▶ [Aim of the exercise] Search the records for the string "target", and show each line where it appears.
━━━ Provided records
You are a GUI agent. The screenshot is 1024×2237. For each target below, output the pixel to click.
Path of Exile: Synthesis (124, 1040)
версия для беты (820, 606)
━━━━━━
━━━ Provided records
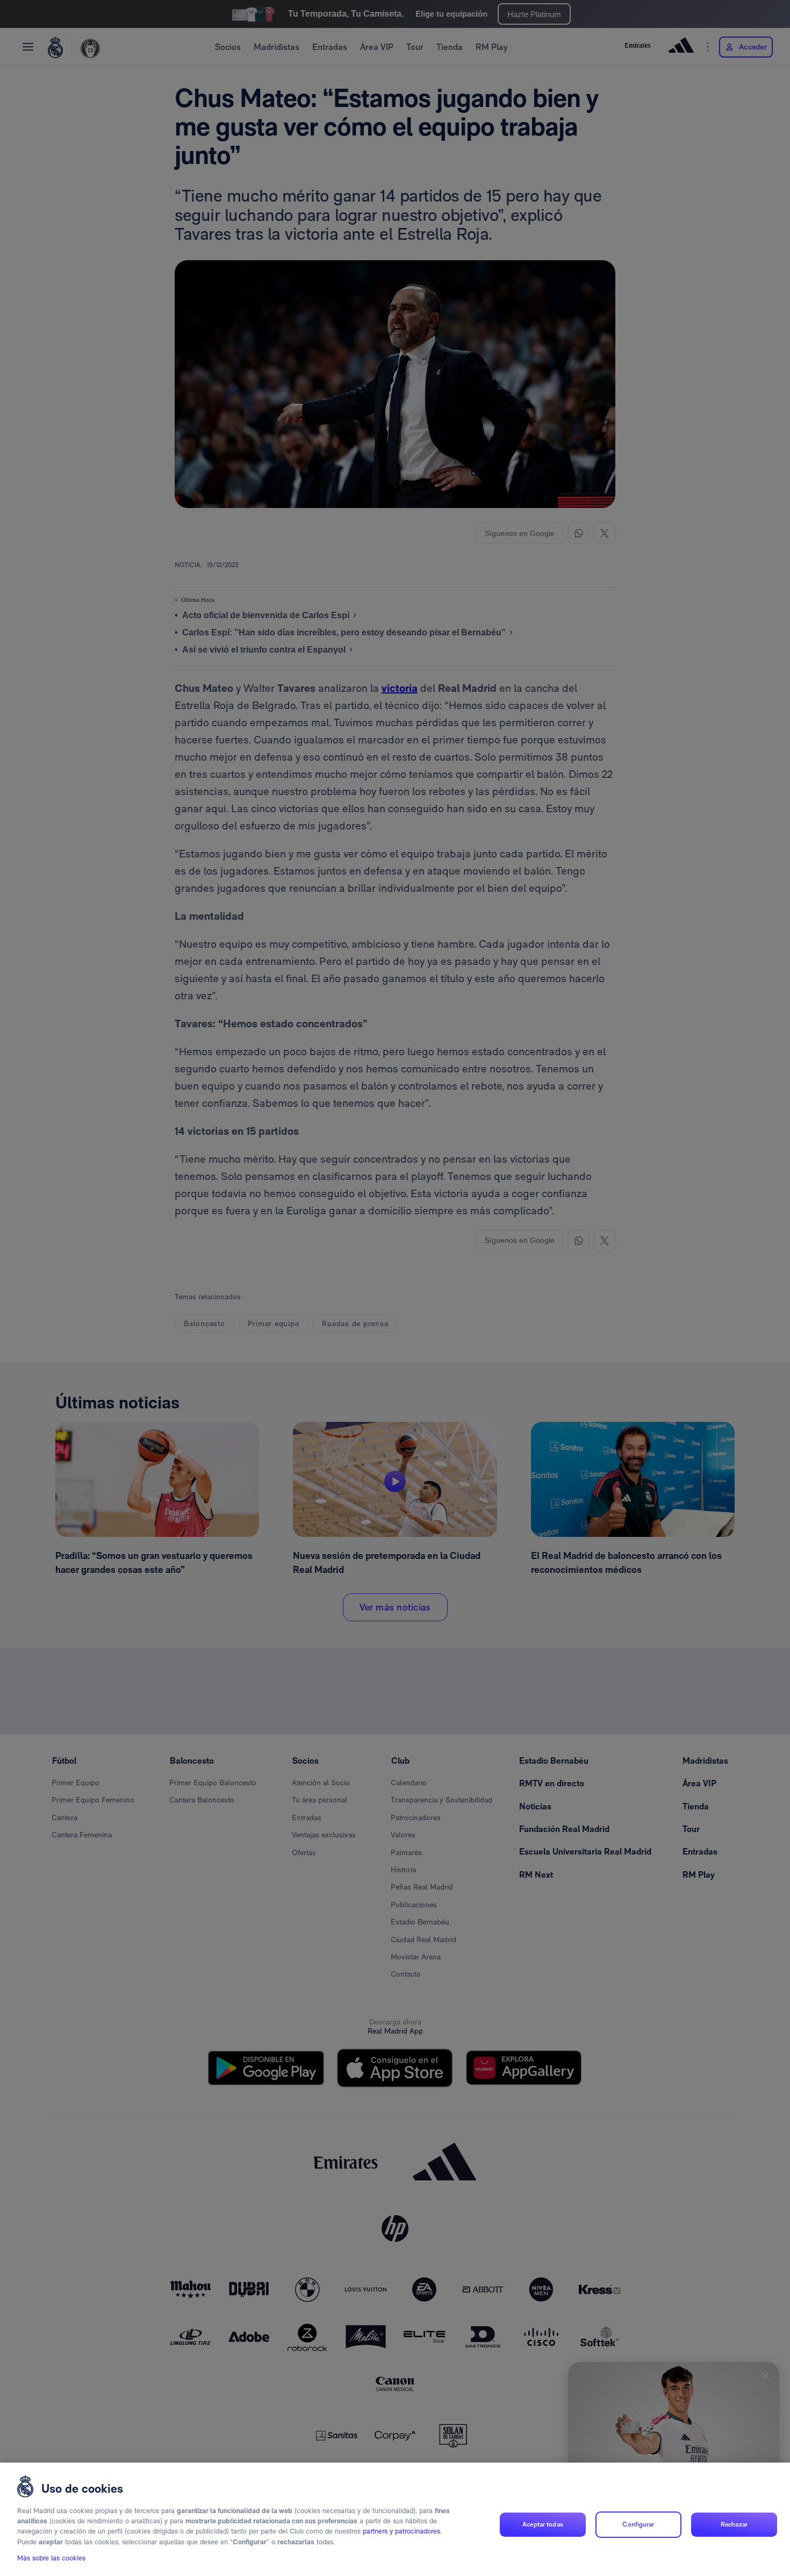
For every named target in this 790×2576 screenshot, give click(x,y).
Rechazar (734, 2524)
━━━━━━
━━━ Provided records
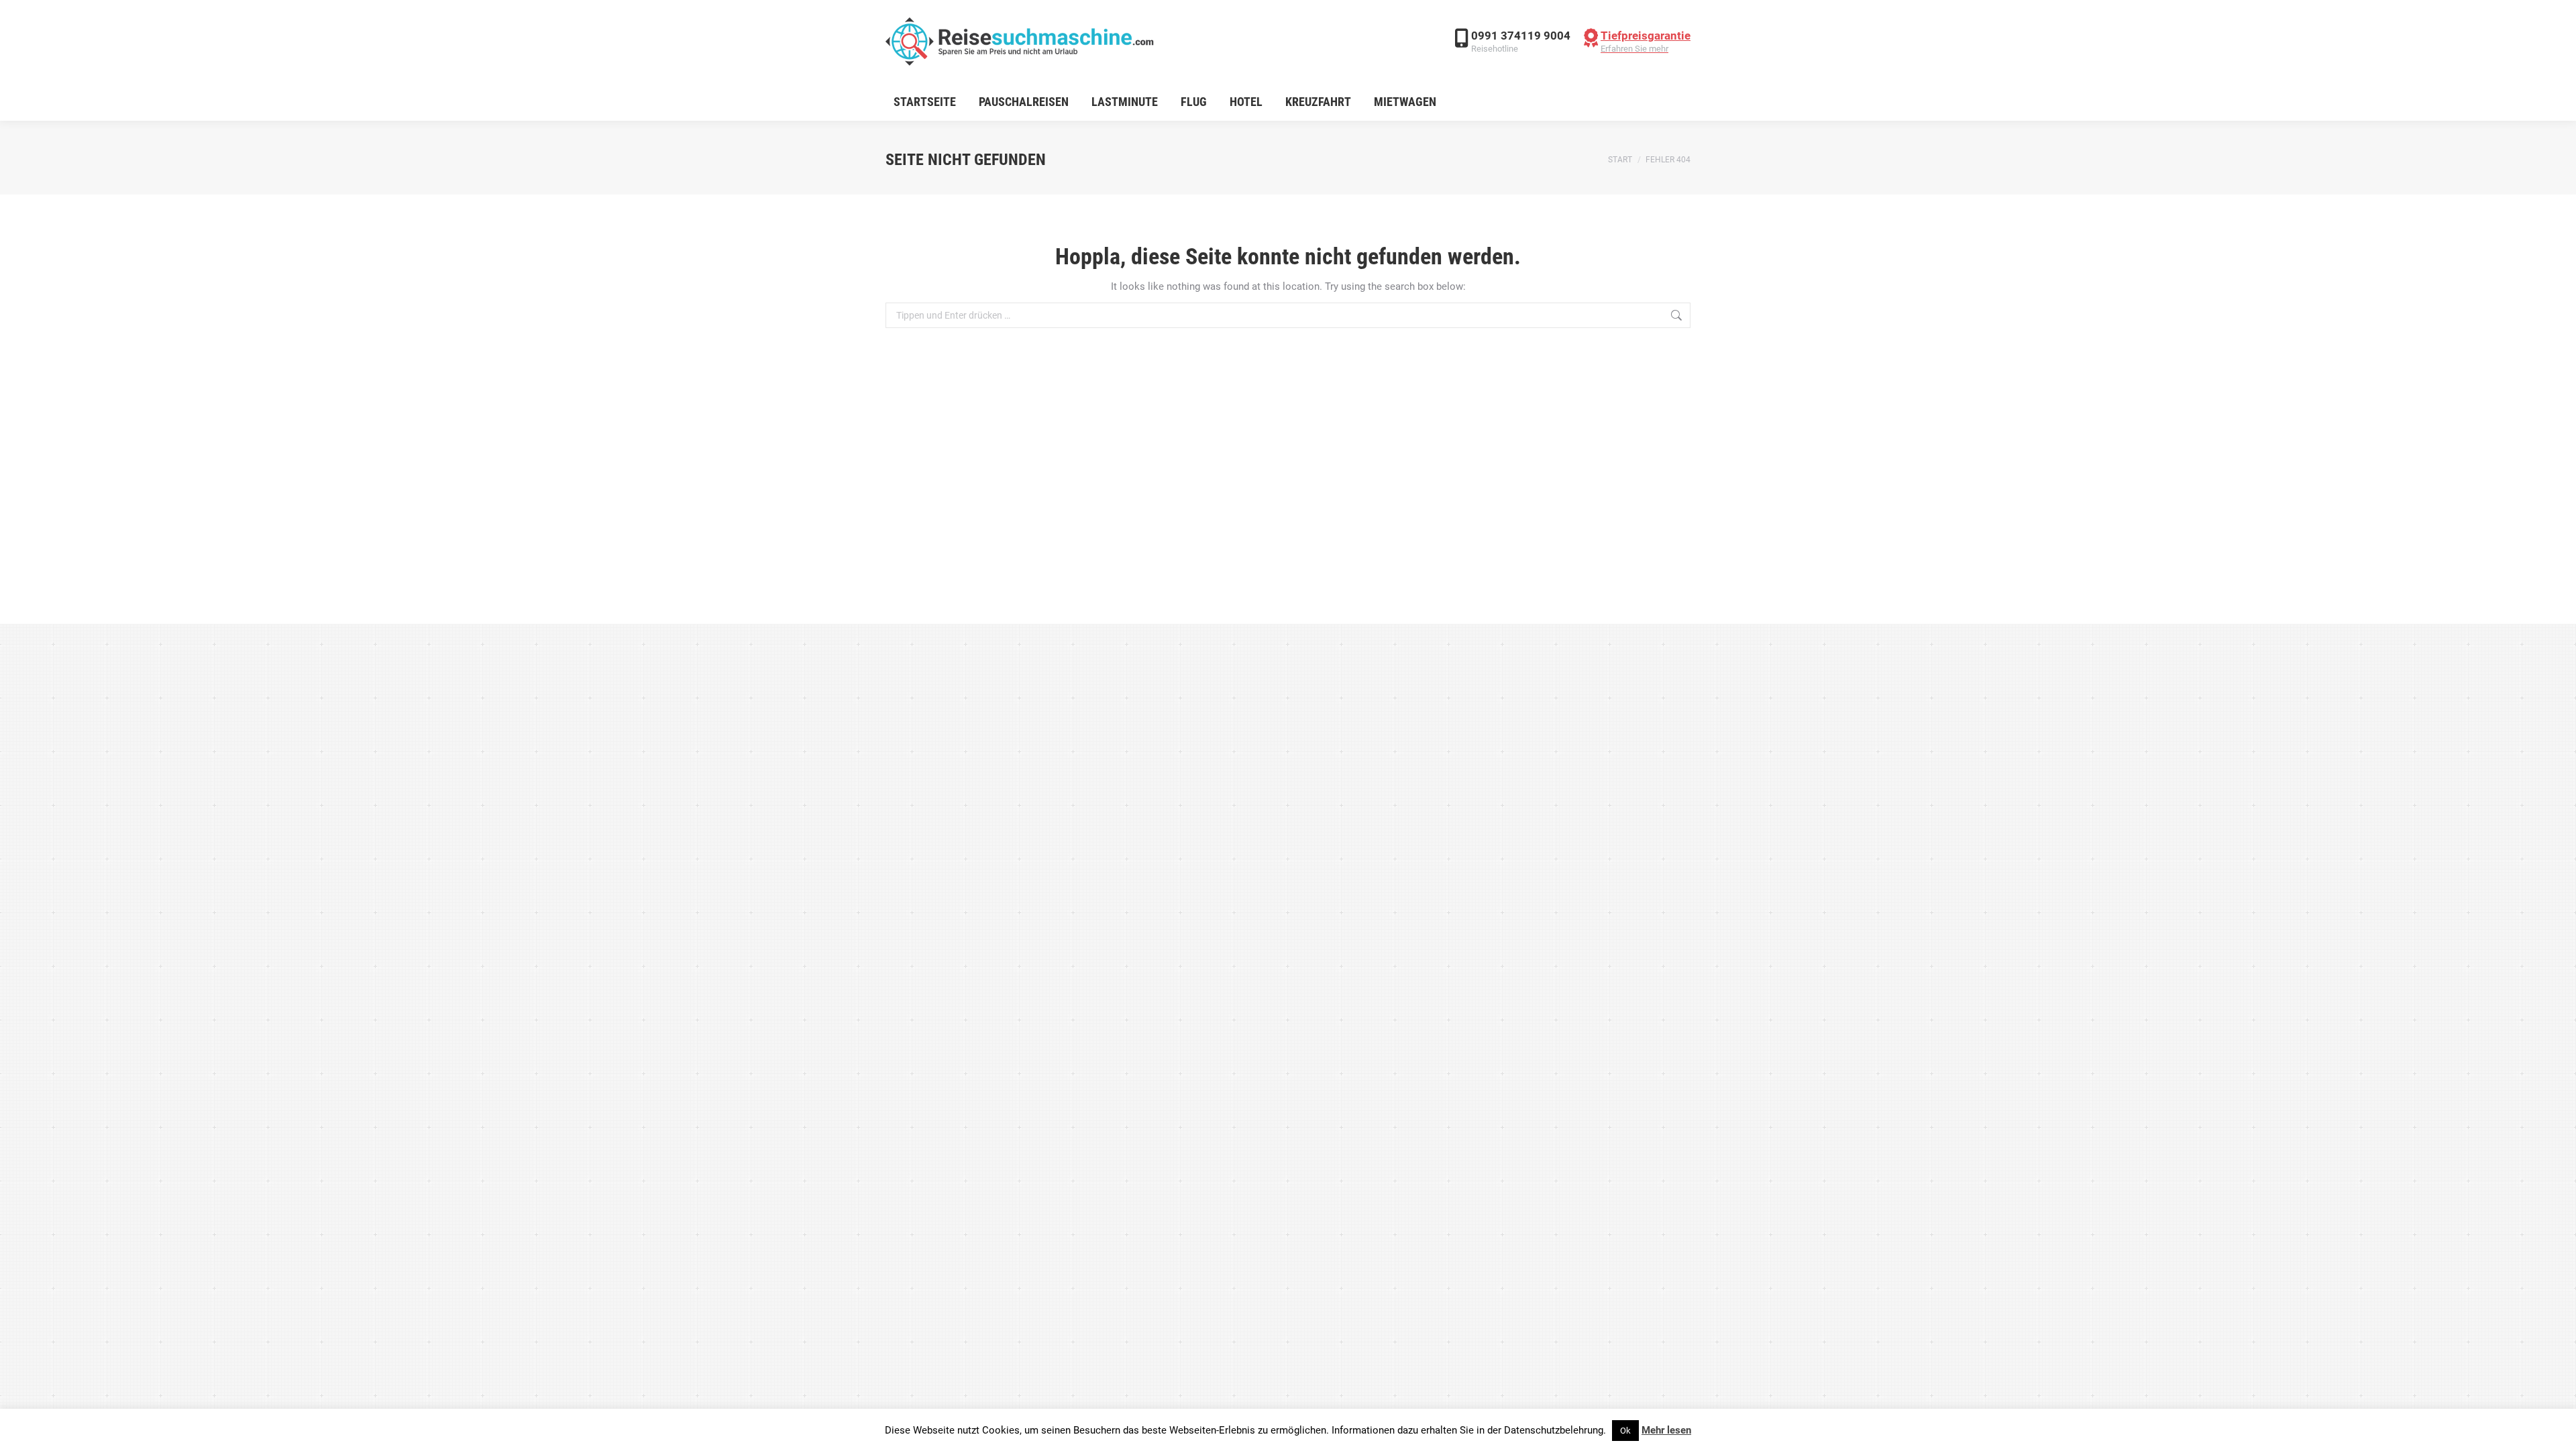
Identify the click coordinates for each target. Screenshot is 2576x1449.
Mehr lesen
━━━━━━
▶ [Your response]
You are a GUI agent. The screenshot is 1024×2237. For each target below, output the pixel to click.
For every named target in this 790×2576 screenshot, give click(x,y).
Identify the click coordinates for each target. Screenshot is 2576x1449.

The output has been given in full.